2 réflexions sur “Dire ou médire ?

  1. bernarddominik 22/02/2023 / 17h14

    En ne votant pas la motion de censure la gauche à montré qu’elle ne voulait pas faire chuter le gouvernement. Elle a peur de retourner devant les électeurs, alors que Macron est à son plus bas taux de satisfaction, pourquoi? Au fond la situation actuelle lui va bien, elle mise sur 2027, encore un calcul politique.

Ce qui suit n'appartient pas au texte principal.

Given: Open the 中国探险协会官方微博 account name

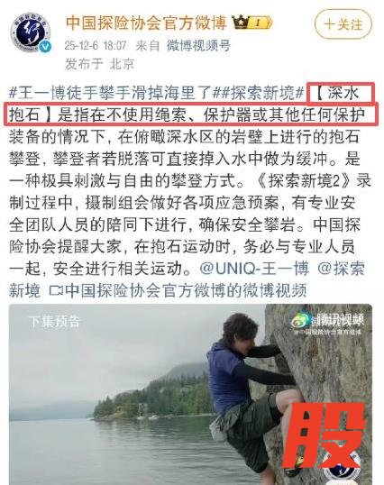Looking at the screenshot, I should point(146,23).
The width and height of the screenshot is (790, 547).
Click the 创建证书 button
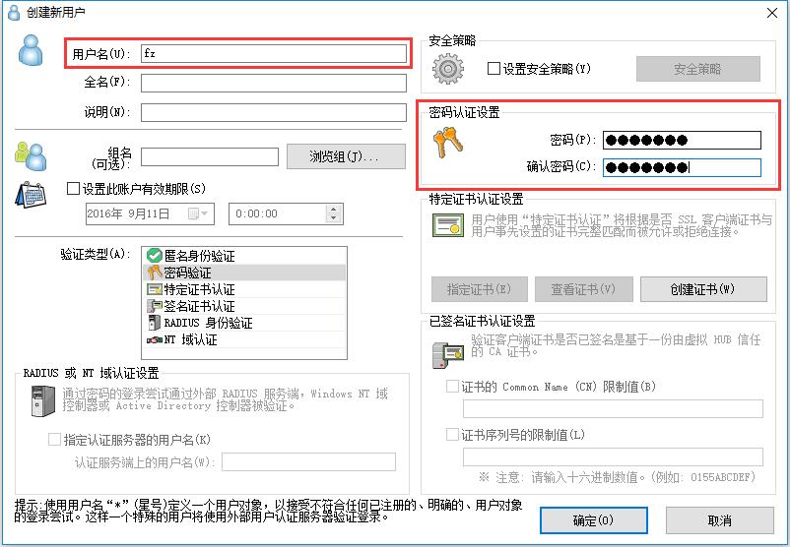click(703, 289)
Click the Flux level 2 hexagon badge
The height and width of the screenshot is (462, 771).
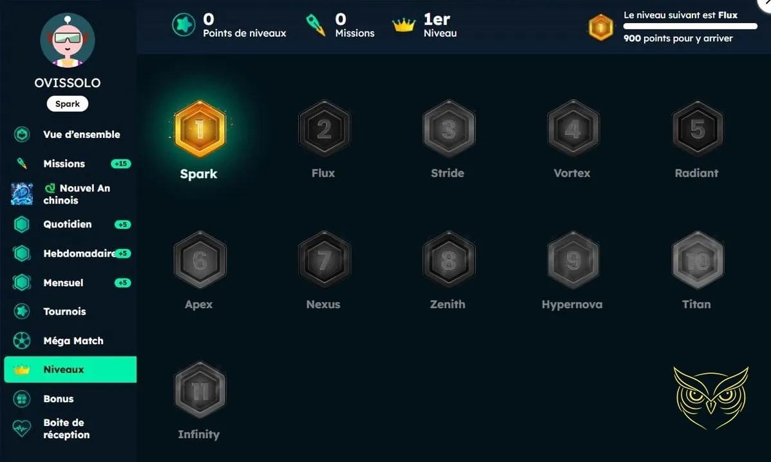click(324, 129)
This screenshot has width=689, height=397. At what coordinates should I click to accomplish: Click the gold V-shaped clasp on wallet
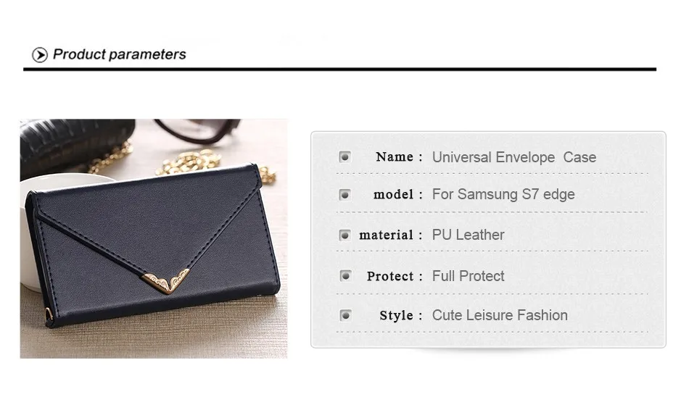click(167, 280)
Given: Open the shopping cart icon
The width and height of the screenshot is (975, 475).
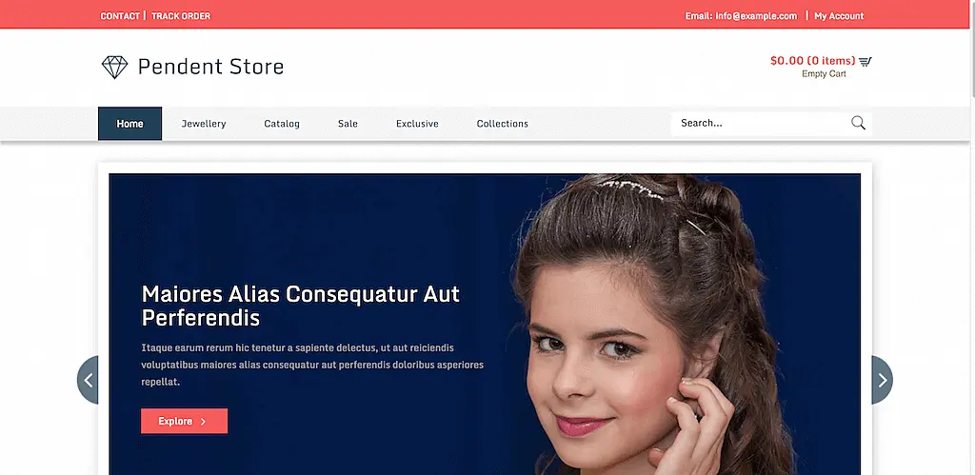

    • Libres jugements 23/02/2023 / 10h33

      Bonjour Bernard, entre deux couches d’enduit, j’émets, une petite réponse pour faire suite à ton commentaire.
      IL vaut aussi pour l’ensemble des prestations tant du côté de Macron et sa Macronie que de la NUPES dont je suis décidément pas un fan.
      Il semble qu’il faut lire dans le marc de café, se perdre en conjectures dans des cerveaux alambiqués pour essayer de décrypter les uns comme les autres.
      Cela ne grandit pas, en aucune manière, le respect des élus politiciens de quelques statuts dont ils disposent momentanément.
      Ce que l’on comprend bien actuellement, ce sont deux éléments qui au départ n’étaient pas destiné à s’entendre : l’indifférence, le désintérêt envers tous les votes résultants d’une abstention massive et l’écoute des propositions des leaders syndicaux, bien présente dans la population, en tous cas bien mieux que celle accordée par les médias et gouvernement.
      En résultats, une masse populaire qui gronde sérieusement et ce n’est pas l’indifférence affichée par le gouvernement, Macron en tête qui calmera le jeu.
      Bien sûr, ce n’est que mon avis et comme je le dis souvent, un avis que je partage avec mon miroir.